## Prompt
Rewrite the records as a numbered list, omitting blank lines, covering only the part that runs from the start of the records through the line containing "Looking at the image, I should click on (864, 195).".

## Information provided
------------
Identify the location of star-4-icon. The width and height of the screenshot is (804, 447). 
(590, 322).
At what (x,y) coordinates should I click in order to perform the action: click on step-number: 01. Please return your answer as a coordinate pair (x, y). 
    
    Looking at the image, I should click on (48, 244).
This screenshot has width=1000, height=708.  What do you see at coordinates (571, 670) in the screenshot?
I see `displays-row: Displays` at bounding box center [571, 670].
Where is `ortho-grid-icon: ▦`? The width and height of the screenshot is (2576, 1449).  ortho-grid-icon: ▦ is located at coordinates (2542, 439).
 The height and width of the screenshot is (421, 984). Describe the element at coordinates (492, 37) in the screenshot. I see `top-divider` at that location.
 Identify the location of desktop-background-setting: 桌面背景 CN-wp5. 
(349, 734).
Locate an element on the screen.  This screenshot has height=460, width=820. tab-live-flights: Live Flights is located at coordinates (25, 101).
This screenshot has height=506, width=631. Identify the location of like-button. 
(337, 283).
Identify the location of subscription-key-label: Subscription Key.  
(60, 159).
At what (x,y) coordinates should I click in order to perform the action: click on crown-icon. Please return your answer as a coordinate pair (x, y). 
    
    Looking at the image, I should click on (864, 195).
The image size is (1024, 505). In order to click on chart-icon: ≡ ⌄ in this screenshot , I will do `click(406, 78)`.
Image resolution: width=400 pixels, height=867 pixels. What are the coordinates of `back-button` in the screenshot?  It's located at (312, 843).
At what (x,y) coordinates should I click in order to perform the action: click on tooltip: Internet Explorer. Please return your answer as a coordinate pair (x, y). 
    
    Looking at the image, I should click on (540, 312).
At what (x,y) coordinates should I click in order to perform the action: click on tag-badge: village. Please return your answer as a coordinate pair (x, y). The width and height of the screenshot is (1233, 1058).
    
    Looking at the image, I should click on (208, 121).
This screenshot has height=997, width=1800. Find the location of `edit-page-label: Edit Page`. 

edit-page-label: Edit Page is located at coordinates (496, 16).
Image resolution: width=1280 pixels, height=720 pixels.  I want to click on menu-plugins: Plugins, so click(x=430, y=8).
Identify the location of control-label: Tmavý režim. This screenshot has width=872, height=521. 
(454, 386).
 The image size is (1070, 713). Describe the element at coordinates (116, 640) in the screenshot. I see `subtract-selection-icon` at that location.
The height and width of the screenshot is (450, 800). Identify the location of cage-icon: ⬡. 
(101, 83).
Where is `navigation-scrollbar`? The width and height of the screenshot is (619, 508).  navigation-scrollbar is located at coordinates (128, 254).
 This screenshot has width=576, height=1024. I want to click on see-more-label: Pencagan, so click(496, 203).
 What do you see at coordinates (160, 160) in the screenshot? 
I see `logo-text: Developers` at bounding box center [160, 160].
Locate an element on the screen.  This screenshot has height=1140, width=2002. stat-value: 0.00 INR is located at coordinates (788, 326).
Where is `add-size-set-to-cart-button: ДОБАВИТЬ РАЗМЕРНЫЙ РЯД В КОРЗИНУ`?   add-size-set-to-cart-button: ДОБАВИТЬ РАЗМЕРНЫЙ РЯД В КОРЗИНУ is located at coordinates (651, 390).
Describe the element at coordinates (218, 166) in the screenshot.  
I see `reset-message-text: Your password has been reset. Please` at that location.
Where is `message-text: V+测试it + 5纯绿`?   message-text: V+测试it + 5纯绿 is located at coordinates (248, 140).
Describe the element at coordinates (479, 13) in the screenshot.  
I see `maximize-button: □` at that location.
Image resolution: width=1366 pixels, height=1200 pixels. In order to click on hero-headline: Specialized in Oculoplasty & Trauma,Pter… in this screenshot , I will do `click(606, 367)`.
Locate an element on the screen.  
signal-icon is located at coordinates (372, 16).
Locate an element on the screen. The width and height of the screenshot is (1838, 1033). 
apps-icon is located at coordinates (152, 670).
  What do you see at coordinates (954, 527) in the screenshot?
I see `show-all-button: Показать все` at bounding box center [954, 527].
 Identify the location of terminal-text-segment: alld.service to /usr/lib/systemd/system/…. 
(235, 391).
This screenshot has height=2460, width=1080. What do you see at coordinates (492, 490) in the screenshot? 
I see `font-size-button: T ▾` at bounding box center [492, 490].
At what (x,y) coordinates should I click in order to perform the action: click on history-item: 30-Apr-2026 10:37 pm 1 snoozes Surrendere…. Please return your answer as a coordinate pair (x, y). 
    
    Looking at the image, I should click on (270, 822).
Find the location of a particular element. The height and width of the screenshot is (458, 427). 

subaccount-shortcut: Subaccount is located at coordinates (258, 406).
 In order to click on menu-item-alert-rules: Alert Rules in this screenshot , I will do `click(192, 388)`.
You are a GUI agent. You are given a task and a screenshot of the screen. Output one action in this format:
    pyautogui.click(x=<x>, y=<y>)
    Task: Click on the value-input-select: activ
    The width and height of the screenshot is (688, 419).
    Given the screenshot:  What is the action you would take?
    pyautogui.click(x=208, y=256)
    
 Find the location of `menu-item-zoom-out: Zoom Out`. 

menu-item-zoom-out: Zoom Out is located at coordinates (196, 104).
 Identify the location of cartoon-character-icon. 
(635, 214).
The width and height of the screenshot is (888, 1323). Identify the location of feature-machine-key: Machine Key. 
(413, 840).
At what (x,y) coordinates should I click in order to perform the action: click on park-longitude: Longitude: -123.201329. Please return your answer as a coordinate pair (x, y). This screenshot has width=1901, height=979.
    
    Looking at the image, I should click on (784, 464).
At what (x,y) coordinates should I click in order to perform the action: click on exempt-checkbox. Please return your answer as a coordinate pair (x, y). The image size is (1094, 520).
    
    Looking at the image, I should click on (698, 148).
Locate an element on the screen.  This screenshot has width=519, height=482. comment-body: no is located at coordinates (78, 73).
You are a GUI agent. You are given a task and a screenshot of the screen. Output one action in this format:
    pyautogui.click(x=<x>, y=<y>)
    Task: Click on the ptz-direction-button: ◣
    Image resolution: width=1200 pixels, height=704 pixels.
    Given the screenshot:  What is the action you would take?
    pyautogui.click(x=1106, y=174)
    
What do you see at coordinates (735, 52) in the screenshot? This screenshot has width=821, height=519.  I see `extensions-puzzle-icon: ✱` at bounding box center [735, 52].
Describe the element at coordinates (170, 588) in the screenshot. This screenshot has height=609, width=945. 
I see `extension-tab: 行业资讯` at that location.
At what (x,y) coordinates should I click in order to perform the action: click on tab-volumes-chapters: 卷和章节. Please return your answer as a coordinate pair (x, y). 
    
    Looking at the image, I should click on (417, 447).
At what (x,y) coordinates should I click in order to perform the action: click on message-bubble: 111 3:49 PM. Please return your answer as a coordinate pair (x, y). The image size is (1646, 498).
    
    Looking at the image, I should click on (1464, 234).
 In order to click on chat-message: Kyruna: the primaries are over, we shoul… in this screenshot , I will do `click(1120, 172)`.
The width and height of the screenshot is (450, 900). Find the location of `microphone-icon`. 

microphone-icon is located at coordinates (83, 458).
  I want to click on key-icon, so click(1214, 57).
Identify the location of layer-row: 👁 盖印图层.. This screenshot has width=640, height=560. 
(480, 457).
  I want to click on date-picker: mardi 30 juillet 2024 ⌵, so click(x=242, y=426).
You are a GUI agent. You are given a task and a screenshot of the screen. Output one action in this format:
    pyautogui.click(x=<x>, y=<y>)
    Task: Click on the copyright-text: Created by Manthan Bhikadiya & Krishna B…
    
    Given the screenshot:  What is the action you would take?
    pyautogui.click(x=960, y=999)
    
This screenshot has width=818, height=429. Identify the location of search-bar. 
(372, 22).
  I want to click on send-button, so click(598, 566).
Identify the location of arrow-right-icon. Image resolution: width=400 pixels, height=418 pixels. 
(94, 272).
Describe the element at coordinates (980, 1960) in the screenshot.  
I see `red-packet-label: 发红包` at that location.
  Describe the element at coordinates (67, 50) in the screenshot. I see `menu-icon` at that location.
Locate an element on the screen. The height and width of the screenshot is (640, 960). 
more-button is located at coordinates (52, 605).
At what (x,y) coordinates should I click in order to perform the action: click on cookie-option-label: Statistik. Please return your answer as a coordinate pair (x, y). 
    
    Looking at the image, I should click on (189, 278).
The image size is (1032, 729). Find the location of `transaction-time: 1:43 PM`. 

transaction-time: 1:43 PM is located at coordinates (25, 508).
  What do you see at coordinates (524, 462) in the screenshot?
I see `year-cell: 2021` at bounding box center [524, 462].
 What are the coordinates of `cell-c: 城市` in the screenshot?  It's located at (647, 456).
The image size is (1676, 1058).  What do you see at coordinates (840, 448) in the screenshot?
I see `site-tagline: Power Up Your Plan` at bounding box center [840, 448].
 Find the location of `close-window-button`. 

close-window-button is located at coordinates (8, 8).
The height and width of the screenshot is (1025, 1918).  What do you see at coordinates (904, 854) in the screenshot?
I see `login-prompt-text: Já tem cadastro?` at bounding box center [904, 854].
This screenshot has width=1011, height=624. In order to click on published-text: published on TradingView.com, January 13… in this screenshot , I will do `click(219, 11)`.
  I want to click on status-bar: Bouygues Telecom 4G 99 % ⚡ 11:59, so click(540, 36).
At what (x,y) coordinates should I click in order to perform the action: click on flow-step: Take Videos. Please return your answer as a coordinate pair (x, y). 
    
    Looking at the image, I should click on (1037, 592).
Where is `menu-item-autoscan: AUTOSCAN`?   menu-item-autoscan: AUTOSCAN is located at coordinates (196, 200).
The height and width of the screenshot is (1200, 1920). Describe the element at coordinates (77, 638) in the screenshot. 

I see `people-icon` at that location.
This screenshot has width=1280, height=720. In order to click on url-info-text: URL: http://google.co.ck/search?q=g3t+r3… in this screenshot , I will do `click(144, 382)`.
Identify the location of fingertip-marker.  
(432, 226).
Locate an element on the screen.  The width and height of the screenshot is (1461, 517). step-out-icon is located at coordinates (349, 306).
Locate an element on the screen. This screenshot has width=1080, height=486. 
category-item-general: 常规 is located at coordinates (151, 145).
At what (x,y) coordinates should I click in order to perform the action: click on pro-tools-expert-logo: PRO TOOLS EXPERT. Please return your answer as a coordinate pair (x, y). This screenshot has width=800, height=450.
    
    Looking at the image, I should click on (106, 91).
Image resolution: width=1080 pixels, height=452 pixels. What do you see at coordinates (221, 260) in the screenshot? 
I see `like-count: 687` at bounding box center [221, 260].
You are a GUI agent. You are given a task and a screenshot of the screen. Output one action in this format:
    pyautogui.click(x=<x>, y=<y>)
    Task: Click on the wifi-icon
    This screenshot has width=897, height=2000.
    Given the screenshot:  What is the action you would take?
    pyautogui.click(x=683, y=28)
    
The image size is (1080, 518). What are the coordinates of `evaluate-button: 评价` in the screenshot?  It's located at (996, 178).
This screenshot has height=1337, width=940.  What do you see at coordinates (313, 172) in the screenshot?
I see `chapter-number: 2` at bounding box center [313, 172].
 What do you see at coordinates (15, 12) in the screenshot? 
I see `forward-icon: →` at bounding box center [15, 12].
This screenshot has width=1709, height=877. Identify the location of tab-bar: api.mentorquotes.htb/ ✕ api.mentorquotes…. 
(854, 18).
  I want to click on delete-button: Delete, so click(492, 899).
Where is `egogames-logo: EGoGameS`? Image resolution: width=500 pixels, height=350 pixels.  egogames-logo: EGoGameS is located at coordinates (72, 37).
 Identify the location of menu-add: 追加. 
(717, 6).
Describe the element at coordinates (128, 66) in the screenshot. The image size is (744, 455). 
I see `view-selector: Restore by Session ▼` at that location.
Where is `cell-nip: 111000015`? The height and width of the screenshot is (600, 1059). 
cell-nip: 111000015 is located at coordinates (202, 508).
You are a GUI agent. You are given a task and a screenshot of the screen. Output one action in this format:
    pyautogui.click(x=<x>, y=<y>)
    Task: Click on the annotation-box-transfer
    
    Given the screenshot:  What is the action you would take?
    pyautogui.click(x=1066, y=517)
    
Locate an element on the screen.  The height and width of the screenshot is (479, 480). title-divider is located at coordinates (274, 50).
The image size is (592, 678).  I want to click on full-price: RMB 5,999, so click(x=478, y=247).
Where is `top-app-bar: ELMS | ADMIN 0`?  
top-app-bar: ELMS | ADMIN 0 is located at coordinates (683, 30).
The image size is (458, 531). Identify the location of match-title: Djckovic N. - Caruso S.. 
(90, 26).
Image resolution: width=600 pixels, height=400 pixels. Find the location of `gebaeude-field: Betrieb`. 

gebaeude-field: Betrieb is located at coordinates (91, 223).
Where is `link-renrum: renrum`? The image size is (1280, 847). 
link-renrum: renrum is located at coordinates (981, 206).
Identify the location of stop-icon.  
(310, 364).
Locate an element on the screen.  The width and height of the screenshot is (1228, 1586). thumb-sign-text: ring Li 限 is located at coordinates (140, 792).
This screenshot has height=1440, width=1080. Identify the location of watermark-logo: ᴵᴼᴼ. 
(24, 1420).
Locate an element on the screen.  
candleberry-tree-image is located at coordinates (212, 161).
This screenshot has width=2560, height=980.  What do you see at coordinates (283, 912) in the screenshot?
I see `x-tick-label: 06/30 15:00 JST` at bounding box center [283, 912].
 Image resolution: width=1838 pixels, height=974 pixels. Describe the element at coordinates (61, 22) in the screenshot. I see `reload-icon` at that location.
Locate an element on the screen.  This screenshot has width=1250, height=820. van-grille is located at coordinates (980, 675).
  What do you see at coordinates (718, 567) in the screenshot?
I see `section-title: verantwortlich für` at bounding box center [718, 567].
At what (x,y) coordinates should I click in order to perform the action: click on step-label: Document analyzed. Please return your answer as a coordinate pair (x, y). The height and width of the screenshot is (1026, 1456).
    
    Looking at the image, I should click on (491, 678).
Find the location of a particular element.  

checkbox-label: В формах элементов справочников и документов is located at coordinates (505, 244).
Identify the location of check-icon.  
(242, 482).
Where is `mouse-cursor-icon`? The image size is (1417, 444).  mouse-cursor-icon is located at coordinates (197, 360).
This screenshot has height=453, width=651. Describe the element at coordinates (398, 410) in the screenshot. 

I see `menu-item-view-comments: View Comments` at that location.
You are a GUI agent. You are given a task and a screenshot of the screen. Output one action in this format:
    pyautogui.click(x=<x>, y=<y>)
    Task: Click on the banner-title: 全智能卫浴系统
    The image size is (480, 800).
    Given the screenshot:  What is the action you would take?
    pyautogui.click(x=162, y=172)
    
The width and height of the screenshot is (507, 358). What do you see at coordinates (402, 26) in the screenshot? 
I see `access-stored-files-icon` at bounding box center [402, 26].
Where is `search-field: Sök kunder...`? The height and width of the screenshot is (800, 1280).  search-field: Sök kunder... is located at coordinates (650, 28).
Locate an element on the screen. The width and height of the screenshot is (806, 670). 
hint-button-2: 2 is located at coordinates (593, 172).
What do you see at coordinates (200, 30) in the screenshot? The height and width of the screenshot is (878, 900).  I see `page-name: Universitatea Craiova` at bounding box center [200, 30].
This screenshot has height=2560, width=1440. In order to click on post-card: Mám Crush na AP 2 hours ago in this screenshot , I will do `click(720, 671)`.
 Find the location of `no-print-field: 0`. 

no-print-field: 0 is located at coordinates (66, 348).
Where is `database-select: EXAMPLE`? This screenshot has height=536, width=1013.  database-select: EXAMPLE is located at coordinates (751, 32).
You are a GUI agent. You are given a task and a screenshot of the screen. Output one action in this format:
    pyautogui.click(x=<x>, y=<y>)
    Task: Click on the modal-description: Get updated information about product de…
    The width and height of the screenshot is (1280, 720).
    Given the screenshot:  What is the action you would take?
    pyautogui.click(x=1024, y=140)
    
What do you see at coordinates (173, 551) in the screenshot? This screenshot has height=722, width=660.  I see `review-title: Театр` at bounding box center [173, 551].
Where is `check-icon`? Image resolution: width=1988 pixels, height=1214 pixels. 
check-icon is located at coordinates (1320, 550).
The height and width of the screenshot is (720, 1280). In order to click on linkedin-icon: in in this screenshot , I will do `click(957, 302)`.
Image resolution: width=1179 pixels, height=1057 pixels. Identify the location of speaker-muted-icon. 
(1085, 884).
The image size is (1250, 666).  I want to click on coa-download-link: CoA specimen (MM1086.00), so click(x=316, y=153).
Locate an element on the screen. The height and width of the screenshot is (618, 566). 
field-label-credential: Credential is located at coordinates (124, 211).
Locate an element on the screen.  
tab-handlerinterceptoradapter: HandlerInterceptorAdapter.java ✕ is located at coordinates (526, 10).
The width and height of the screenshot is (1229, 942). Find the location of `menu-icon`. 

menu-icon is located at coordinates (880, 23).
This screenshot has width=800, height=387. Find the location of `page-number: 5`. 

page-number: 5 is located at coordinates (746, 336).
------------
## Result
1. Identify the location of star-4-icon. The width and height of the screenshot is (804, 447). 
2. (590, 322).
3. At what (x,y) coordinates should I click in order to perform the action: click on step-number: 01. Please return your answer as a coordinate pair (x, y). 
4.     Looking at the image, I should click on (48, 244).
5. This screenshot has width=1000, height=708.  What do you see at coordinates (571, 670) in the screenshot?
6. I see `displays-row: Displays` at bounding box center [571, 670].
7. Where is `ortho-grid-icon: ▦`? The width and height of the screenshot is (2576, 1449).  ortho-grid-icon: ▦ is located at coordinates (2542, 439).
8.  The height and width of the screenshot is (421, 984). Describe the element at coordinates (492, 37) in the screenshot. I see `top-divider` at that location.
9.  Identify the location of desktop-background-setting: 桌面背景 CN-wp5. 
10. (349, 734).
11. Locate an element on the screen.  This screenshot has height=460, width=820. tab-live-flights: Live Flights is located at coordinates (25, 101).
12. This screenshot has height=506, width=631. Identify the location of like-button. 
13. (337, 283).
14. Identify the location of subscription-key-label: Subscription Key.  
15. (60, 159).
16. At what (x,y) coordinates should I click in order to perform the action: click on crown-icon. Please return your answer as a coordinate pair (x, y). 
17.     Looking at the image, I should click on (864, 195).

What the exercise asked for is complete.